Description:
For decades, high-performance computing systems have focused on increasing maximum performance at any cost. A consequence of the devotion towards boosting performance significantly increases power consumption. The most powerful supercomputers require up to 10 megawatts of peak power – enough to sustain a city of 40,000. However, some of that power may be wasted with little or no performance gain, because applications do not require peak performance all the time. Therefore, improving power and performance efficiency becomes one of the primary concerns in parallel and distributed computing. Our goal is to build a runtime system that can understand power-performance tradeoffs and balance power consumption and performance penalty adaptively.

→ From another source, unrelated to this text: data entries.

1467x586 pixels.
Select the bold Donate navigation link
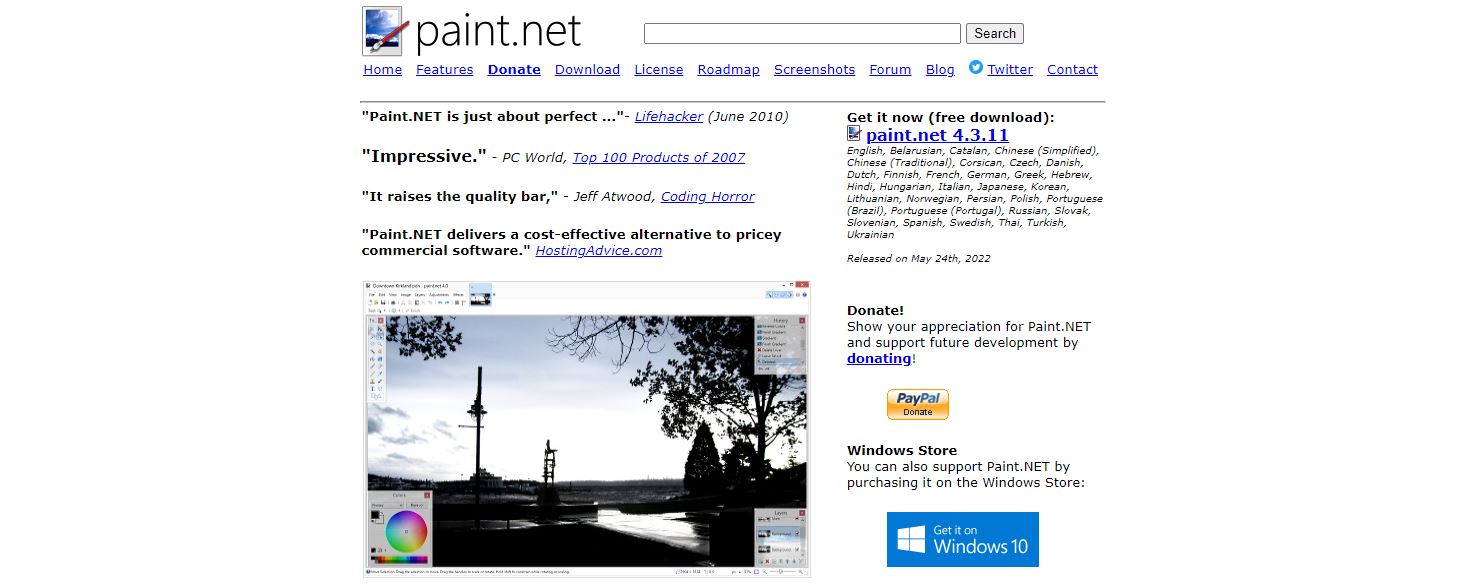[x=514, y=70]
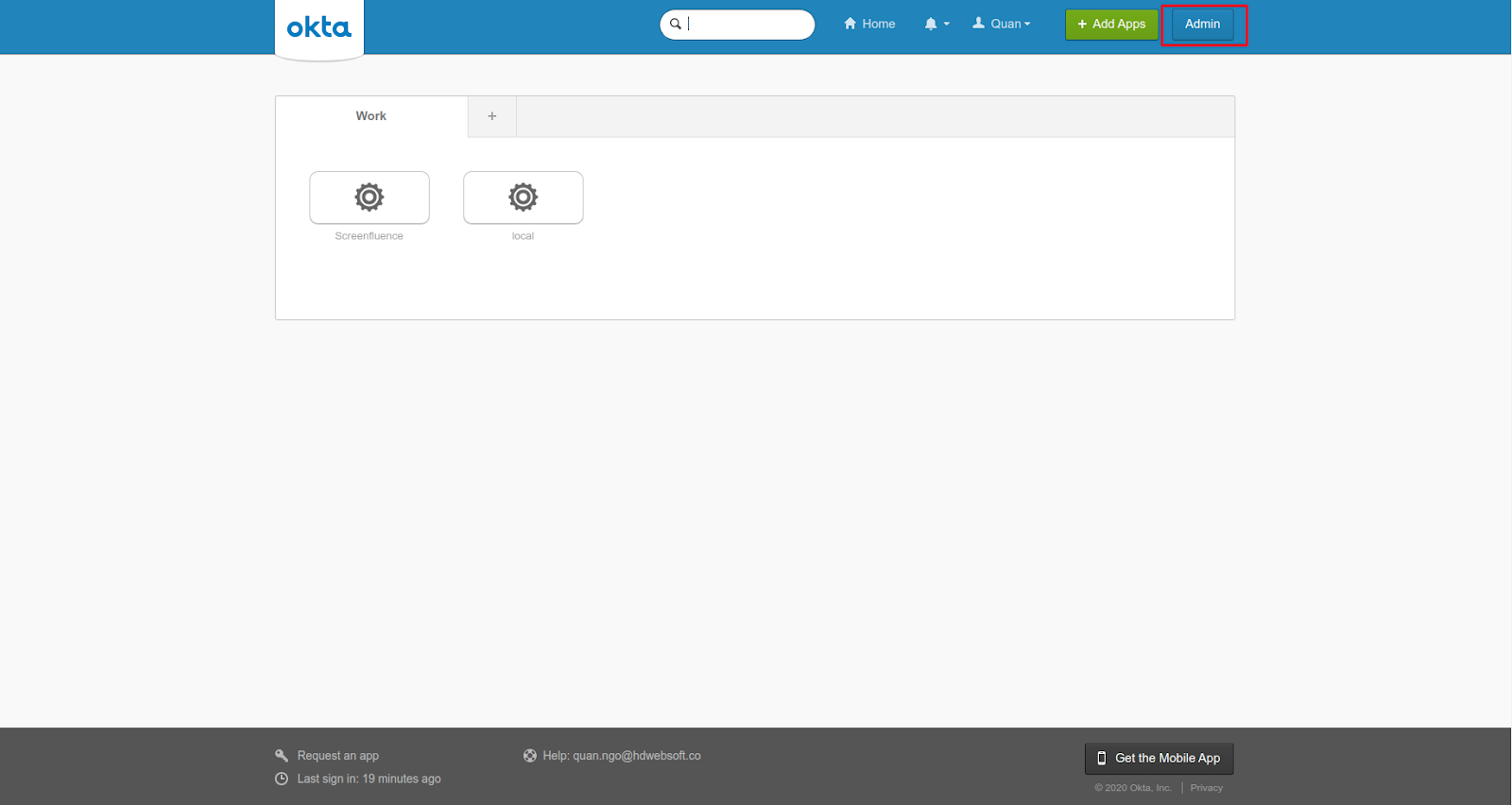The height and width of the screenshot is (805, 1512).
Task: Click the Request an app link
Action: pyautogui.click(x=337, y=756)
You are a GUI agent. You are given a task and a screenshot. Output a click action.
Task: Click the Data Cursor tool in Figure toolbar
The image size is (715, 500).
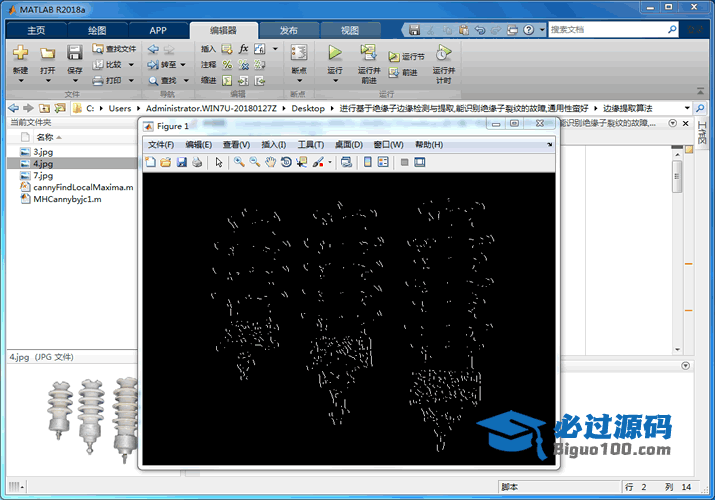point(301,162)
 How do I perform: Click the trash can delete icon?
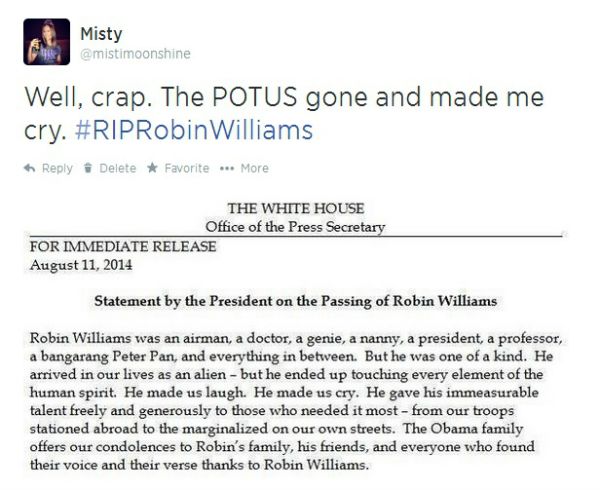click(88, 168)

In this thesis, we make the following contributions. First, we develop a MPI runtime system that can dynamically balance power and performance tradeoffs in MPI applications. Our system dynamically identifies power saving opportunities without prior knowledge about system behaviors and then determines the best p-state to improve the power and performance efficiency. The system is entirely transparent to MPI applications with no user intervention. Second, we develop a method for determining minimum energy consumption in voltage and frequency scaling systems for a given time delay. Our approach helps to better analyze the performance of a specific DVFS algorithm in terms of balancing power and performance. Third, we develop a power prediction model that can correlate power and performance data on a chip multiprocessor machine. Our model shows that the power consumption can be estimated by hardware performance counters with reasonable accuracy in various execution environments. Given the prediction model, one can make a runtime decision of balancing power and performance tradeoffs on a chip-multiprocessor machine without delay for actual power measurements. Last, we develop an algorithm to save power by dynamically migrating virtual machines and placing them onto fewer physical machines depending on workloads. Our scheme uses a two-level, adaptive buffering scheme which reserves processing capacity. It is designed to adapt the buffer sizes to workloads in order to balance performance violations and energy savings by reducing the amount of energy wasted on the buffers. Our simulation framework justifies our study of the energy benefits and the performance effects of the algorithm along with studies of its sensitivity to various parameters.